● What needs to be done:
Write out the part of the forum post about unlearning toxic beliefs that starts at the words "One of the biggest" and ends after "a basic porno).", replacing "sexy" with "attractive".

● Document passage:

※ ※ ※

Posted: Tue Dec 04, 2018 10:40 pm
by al
What's a toxic belief that you've had to "unlearn" that has to do with being in a relationship? Something that maybe you were raised to believe about what you're worth, or how you should/or shouldn't have sex? How did you realize that it was a toxic belief, and what did you do to try and unlearn it? (Or are you still unlearning it?)

One of the biggest things for me was the idea that if I asserted my preferences or told someone that I didn't want to do something, that they wouldn't see me as sexy or desirable anymore. I think that I might have learned it because in my first exposures to sex (read: TV/movies/porn), I never saw anyone actually communicating boundaries or saying no. (Much less queer or disabled folks or survivors or anyone for whom sex might require a little more communication than what you might see in a basic porno).

※ ※ ※

Collected data entries
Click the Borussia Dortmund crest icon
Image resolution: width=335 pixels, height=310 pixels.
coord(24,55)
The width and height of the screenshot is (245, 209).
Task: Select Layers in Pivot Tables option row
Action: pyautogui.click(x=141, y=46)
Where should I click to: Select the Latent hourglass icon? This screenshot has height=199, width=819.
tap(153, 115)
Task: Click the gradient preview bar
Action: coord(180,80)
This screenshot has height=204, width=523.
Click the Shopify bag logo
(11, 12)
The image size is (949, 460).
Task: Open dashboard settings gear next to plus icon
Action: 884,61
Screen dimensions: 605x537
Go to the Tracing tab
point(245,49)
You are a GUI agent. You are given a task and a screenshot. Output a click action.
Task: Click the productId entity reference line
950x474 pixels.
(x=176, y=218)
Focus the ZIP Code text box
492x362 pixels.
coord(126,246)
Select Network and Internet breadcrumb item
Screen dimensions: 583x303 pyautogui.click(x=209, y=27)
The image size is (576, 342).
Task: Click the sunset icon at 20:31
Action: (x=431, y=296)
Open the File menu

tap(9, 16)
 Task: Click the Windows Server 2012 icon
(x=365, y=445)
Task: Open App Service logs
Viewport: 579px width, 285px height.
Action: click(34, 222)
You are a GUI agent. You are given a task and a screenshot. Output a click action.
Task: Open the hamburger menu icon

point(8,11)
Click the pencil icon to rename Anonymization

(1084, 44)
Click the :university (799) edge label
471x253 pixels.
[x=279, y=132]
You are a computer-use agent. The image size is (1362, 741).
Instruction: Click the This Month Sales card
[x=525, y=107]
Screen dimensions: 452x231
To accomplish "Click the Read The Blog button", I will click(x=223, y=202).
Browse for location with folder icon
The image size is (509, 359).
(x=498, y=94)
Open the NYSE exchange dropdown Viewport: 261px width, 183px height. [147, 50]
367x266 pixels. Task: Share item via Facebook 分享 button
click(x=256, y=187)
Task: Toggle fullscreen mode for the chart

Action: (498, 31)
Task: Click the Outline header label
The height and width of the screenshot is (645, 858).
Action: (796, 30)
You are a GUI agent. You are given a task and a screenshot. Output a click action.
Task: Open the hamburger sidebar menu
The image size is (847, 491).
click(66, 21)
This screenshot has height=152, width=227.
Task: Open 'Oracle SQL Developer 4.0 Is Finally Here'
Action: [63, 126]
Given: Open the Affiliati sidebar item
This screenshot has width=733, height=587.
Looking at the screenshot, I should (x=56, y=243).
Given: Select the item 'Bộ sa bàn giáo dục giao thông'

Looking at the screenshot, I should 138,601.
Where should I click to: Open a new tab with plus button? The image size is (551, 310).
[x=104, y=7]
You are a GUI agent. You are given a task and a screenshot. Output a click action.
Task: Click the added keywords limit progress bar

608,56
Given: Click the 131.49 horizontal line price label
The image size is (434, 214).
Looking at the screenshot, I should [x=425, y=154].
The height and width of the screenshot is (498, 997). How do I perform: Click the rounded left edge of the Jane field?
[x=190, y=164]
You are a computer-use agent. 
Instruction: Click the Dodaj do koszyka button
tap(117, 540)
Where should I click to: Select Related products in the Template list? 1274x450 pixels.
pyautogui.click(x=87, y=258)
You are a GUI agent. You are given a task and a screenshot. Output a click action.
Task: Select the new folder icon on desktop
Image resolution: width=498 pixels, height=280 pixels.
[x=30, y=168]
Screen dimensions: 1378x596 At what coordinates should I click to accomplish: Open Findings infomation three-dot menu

※ ※ ※

● Completed exercise:
One of the biggest things for me was the idea that if I asserted my preferences or told someone that I didn't want to do something, that they wouldn't see me as attractive or desirable anymore. I think that I might have learned it because in my first exposures to sex (read: TV/movies/porn), I never saw anyone actually communicating boundaries or saying no. (Much less queer or disabled folks or survivors or anyone for whom sex might require a little more communication than what you might see in a basic porno).